Among the lines below, how many have the word "computer"? The reply is that number alone.

**** Records provided ****

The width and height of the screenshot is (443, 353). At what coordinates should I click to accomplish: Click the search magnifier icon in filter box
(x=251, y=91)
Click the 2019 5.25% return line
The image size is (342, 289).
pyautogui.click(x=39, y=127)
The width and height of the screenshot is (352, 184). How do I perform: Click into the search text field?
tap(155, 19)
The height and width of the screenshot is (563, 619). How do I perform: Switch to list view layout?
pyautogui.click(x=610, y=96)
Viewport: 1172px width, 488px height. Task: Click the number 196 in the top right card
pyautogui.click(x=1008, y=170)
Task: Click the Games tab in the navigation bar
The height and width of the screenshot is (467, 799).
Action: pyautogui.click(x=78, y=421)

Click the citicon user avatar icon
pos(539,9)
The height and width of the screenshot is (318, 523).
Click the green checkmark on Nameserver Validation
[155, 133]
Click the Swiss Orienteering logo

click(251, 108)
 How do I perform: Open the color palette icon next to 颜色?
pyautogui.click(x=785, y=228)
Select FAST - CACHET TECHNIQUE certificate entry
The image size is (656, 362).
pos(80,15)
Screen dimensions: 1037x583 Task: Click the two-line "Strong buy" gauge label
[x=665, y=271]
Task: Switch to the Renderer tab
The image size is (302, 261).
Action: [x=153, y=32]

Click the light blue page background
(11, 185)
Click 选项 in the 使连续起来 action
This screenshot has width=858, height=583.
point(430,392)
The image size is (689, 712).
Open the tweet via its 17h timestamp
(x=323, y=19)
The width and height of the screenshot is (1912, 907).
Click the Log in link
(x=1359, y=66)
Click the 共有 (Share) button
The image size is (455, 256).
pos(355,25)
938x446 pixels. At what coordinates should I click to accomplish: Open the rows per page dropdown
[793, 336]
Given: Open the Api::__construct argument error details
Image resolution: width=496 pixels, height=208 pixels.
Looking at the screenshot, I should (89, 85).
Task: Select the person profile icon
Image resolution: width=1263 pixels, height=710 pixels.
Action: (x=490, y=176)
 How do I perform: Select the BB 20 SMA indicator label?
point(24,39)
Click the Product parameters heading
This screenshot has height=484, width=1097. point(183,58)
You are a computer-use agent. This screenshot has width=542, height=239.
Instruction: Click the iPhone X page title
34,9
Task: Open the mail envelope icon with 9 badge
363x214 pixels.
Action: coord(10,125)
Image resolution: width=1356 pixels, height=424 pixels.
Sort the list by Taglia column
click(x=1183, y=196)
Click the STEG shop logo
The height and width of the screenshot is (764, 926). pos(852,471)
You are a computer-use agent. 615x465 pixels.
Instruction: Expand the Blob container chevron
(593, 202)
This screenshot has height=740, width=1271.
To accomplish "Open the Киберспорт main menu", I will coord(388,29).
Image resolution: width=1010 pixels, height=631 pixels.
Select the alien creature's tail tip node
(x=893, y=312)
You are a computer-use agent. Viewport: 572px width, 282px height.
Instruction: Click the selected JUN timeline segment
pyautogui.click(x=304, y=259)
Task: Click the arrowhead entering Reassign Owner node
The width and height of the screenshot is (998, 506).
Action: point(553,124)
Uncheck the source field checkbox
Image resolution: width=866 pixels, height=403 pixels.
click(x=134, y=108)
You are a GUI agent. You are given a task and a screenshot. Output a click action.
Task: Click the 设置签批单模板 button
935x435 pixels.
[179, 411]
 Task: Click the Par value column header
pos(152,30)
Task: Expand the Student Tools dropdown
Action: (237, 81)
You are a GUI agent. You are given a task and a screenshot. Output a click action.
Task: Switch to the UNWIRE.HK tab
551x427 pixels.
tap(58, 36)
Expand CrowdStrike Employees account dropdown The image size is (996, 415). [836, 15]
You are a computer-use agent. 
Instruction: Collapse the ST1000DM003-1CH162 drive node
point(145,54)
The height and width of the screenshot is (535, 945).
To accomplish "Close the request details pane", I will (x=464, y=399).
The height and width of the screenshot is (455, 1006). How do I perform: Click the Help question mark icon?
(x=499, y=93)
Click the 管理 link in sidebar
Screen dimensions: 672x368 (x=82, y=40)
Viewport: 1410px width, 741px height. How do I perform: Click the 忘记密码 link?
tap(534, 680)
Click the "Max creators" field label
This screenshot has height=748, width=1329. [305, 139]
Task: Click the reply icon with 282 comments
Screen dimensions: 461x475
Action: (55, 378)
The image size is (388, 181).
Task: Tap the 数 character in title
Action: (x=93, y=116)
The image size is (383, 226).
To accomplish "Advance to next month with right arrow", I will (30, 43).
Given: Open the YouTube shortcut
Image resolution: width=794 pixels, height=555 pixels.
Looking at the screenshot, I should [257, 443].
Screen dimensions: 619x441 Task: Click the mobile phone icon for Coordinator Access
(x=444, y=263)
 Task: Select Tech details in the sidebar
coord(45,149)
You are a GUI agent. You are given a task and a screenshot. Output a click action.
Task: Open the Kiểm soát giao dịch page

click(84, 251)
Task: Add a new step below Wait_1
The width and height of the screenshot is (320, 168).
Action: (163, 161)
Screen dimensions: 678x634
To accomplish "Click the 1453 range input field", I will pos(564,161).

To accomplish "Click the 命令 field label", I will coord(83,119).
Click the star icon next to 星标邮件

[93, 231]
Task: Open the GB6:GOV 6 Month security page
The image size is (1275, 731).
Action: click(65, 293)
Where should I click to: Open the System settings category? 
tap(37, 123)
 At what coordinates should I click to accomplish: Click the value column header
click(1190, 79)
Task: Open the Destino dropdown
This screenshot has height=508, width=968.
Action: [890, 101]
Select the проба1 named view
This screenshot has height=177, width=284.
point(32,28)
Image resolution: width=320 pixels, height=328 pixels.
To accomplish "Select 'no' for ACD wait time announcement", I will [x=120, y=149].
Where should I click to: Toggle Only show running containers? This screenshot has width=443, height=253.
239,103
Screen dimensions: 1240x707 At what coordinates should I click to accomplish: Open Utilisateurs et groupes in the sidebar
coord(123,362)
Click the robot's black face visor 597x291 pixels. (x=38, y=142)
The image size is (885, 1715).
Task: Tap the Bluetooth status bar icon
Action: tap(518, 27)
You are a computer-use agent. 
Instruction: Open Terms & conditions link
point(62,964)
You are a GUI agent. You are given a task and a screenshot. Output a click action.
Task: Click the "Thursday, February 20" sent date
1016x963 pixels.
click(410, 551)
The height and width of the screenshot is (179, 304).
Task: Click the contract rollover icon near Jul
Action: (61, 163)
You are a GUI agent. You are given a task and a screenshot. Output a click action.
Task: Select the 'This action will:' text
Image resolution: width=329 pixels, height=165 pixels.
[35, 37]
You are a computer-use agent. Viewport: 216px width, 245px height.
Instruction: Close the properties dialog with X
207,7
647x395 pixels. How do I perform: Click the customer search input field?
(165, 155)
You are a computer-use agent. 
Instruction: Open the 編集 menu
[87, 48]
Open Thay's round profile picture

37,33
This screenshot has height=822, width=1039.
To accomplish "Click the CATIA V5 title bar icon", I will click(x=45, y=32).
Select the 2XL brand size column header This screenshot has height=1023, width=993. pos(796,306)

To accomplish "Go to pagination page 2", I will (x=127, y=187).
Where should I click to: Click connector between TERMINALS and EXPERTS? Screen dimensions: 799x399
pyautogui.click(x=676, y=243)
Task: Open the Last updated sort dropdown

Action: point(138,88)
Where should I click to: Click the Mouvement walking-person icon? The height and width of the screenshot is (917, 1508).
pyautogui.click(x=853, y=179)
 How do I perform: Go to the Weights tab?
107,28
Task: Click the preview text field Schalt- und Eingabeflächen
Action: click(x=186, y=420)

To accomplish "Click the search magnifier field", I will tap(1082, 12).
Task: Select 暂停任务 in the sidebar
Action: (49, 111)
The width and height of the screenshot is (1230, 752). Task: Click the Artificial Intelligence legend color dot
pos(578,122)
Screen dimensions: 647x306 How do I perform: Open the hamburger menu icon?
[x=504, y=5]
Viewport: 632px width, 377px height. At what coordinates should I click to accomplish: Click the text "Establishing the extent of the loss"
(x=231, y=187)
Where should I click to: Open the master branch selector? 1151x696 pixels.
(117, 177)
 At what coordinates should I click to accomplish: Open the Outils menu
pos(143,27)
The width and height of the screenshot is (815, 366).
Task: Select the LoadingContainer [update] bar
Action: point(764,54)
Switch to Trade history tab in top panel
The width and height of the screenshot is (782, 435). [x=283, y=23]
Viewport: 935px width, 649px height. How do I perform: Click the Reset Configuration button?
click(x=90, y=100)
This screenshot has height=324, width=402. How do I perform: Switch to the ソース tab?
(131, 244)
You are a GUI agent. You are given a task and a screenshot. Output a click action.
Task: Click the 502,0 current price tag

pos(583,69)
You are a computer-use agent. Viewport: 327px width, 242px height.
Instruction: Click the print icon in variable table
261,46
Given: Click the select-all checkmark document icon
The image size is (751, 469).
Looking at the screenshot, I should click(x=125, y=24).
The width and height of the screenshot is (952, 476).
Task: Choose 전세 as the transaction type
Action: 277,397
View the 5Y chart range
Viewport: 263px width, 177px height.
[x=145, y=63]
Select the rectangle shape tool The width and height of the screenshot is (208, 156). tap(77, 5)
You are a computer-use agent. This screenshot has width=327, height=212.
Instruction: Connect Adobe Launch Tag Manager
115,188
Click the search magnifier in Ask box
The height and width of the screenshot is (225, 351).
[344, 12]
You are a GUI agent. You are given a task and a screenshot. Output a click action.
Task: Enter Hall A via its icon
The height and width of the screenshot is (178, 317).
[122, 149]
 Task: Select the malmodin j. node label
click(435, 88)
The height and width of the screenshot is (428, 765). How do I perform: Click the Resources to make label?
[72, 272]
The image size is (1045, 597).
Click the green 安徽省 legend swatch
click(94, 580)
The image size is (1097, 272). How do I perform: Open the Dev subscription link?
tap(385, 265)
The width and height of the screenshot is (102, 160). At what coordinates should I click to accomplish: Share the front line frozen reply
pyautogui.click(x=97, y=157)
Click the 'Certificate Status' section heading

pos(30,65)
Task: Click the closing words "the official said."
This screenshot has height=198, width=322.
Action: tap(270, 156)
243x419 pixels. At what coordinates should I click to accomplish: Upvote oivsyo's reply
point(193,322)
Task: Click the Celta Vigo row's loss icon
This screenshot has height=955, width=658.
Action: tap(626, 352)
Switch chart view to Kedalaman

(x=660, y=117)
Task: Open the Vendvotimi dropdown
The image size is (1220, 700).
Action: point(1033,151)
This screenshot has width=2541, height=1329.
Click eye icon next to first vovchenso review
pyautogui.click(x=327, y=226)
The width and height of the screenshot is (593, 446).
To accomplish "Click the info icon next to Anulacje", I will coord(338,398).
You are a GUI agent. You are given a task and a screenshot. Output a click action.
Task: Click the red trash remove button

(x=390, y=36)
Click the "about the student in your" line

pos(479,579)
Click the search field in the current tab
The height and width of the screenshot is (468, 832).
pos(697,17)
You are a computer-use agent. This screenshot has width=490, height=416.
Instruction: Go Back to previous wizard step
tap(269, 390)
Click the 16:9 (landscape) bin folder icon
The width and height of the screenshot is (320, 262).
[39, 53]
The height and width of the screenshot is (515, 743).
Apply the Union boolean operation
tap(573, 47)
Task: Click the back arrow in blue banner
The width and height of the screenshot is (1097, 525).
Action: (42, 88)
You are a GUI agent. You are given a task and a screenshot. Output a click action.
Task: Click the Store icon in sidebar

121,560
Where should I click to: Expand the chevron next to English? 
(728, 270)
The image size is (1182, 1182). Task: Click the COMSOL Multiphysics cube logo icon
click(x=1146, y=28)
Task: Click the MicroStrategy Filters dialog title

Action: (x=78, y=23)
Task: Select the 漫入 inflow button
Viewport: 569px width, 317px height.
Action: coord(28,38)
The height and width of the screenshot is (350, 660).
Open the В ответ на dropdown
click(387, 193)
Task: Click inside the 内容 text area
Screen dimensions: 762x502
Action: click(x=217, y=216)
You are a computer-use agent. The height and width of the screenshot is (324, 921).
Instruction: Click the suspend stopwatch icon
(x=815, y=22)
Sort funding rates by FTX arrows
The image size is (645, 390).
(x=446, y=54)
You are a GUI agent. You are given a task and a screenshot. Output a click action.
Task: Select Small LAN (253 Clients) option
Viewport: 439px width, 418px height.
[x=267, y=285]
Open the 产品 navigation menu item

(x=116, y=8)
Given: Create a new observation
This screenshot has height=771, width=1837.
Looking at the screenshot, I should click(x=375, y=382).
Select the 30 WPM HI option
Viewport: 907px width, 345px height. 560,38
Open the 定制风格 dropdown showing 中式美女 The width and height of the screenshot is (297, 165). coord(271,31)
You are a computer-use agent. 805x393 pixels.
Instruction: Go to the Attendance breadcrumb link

****

Finished exercise -> 12